今回は第73号の記事を紹介。世界的に愛好者が多い六古窯
現代までこれら六古窯は存続しており、日本を代表する陶器として日本のみならず、世界的に愛好者がいる。筆者も豪州、ヨーロッパ、アメリカの陶芸家で六古窯の影響を受けた陶芸家をたくさん知っている。とくに瀬戸焼は鎌倉時代に入ってさらに発展した。それは1223年に曹洞宗の開祖・道元禅師とともに中国陶器の技術を学んで1228年に帰国し、瀬戸の赤津(現・愛知県瀬戸市)に開祖した加藤四郎左衛門景正(藤四郎)の影響が大きい。景正は技術面で付加価値を付けたことで日本の陶祖といわれるが、縄文土器の系譜を引き継いで、六古窯を現代まで繋いだ陶工である。
須恵器、土師器に加えて、日本の陶器の系譜には瓷器(しき)系統の陶器がある。これは奈良時代、平安時代以来、日本でつくられてきた無釉の白色陶器と高火度焼成の技術を継承発展させてきた系統である。
このように、日本は弥生、古墳時代を経て飛鳥時代に半島から陶器の技術を導入後、奈良・平安・鎌倉時代に渡り上記3種類の日本陶器の系譜を日本中に発展させた。

- - -

▸ **取り組む内容**: 抜粋文のうち、「今回は第73号の記事を紹介。世界的に愛好者が多い六古窯」を含む語句で始まり「の系譜を日本中に発展させた。」で終わる部分を、一字も変えずに書き写してください。 ここからの資料は、別の出典から取ったものです。

▸ **提供資料**:
- - -

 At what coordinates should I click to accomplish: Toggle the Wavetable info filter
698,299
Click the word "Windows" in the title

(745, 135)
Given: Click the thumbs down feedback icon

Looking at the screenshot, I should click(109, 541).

- - -

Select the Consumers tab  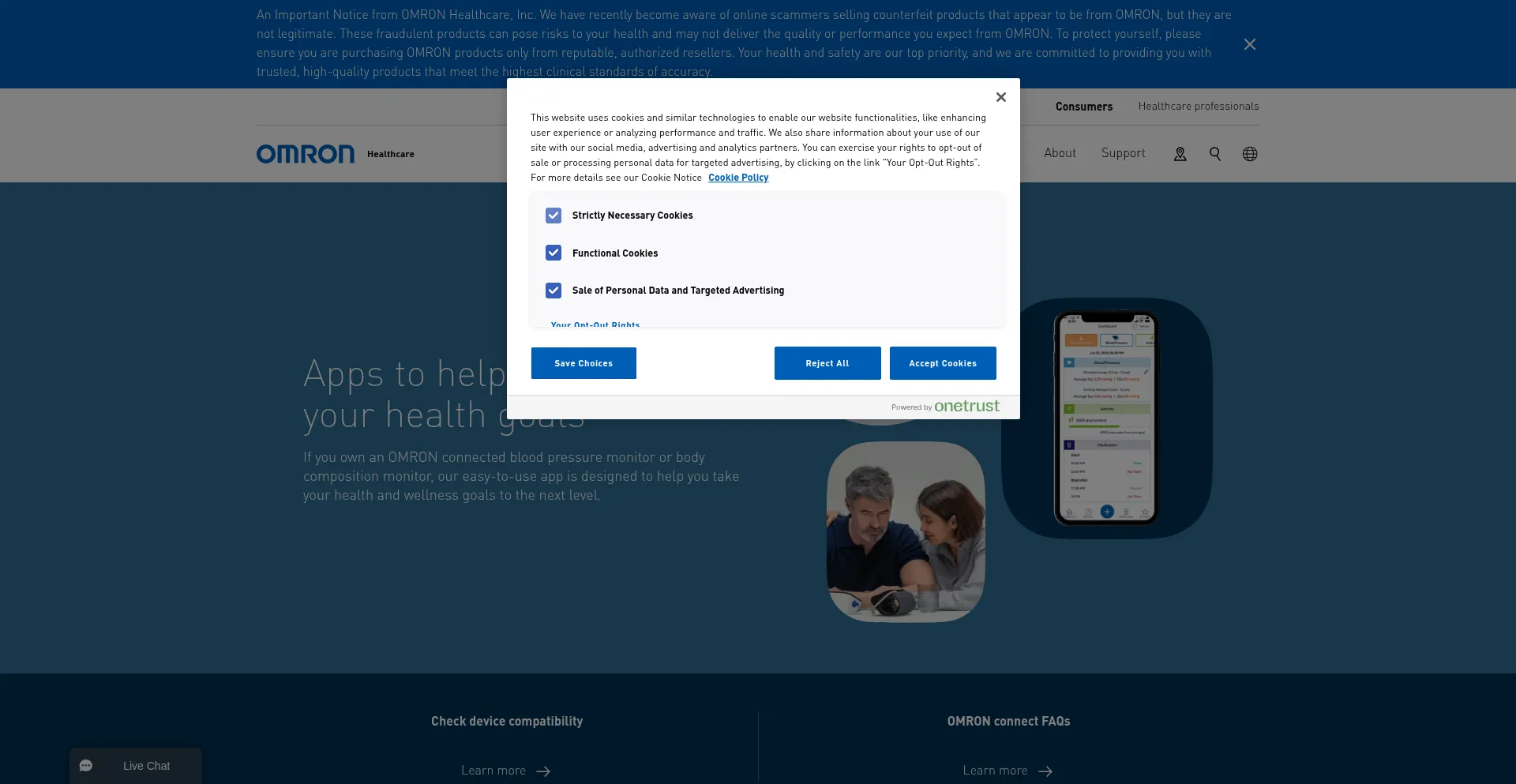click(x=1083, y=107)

- - -

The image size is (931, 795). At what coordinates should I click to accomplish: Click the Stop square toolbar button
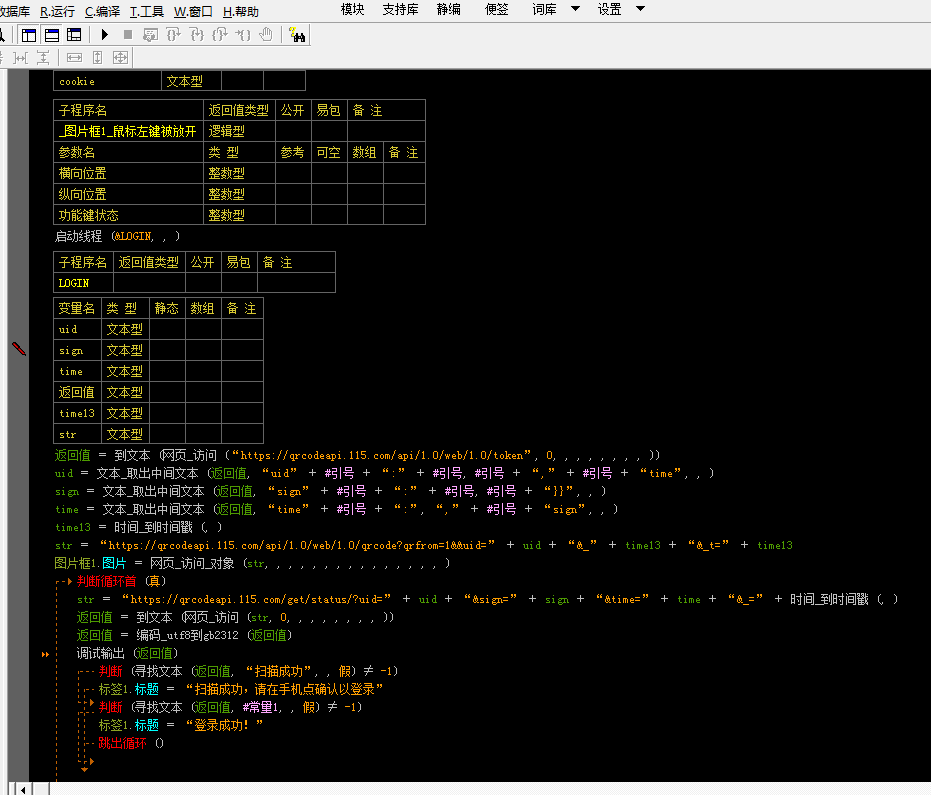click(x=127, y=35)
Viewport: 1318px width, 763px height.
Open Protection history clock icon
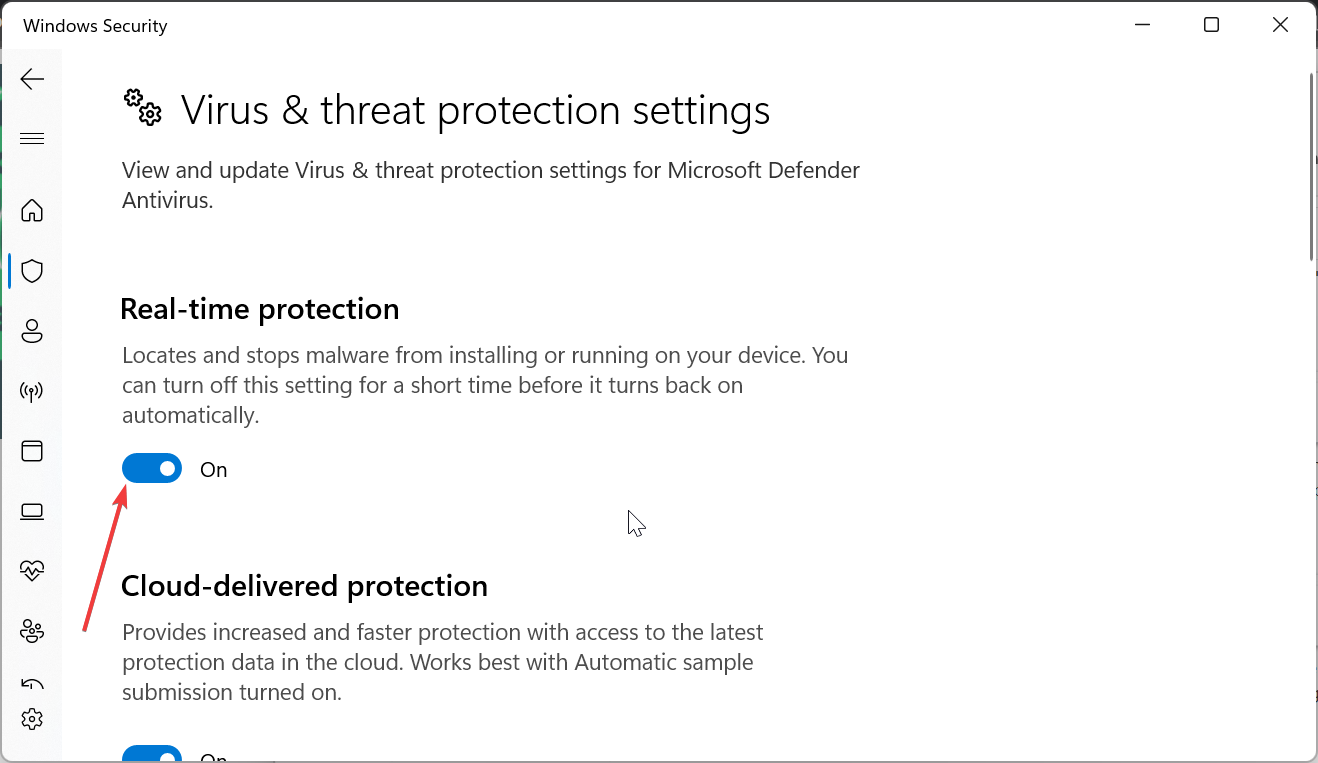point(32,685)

- - -

▸ **記述回答**:
今回は第73号の記事を紹介。世界的に愛好者が多い六古窯
現代までこれら六古窯は存続しており、日本を代表する陶器として日本のみならず、世界的に愛好者がいる。筆者も豪州、ヨーロッパ、アメリカの陶芸家で六古窯の影響を受けた陶芸家をたくさん知っている。とくに瀬戸焼は鎌倉時代に入ってさらに発展した。それは1223年に曹洞宗の開祖・道元禅師とともに中国陶器の技術を学んで1228年に帰国し、瀬戸の赤津(現・愛知県瀬戸市)に開祖した加藤四郎左衛門景正(藤四郎)の影響が大きい。景正は技術面で付加価値を付けたことで日本の陶祖といわれるが、縄文土器の系譜を引き継いで、六古窯を現代まで繋いだ陶工である。
須恵器、土師器に加えて、日本の陶器の系譜には瓷器(しき)系統の陶器がある。これは奈良時代、平安時代以来、日本でつくられてきた無釉の白色陶器と高火度焼成の技術を継承発展させてきた系統である。
このように、日本は弥生、古墳時代を経て飛鳥時代に半島から陶器の技術を導入後、奈良・平安・鎌倉時代に渡り上記3種類の日本陶器の系譜を日本中に発展させた。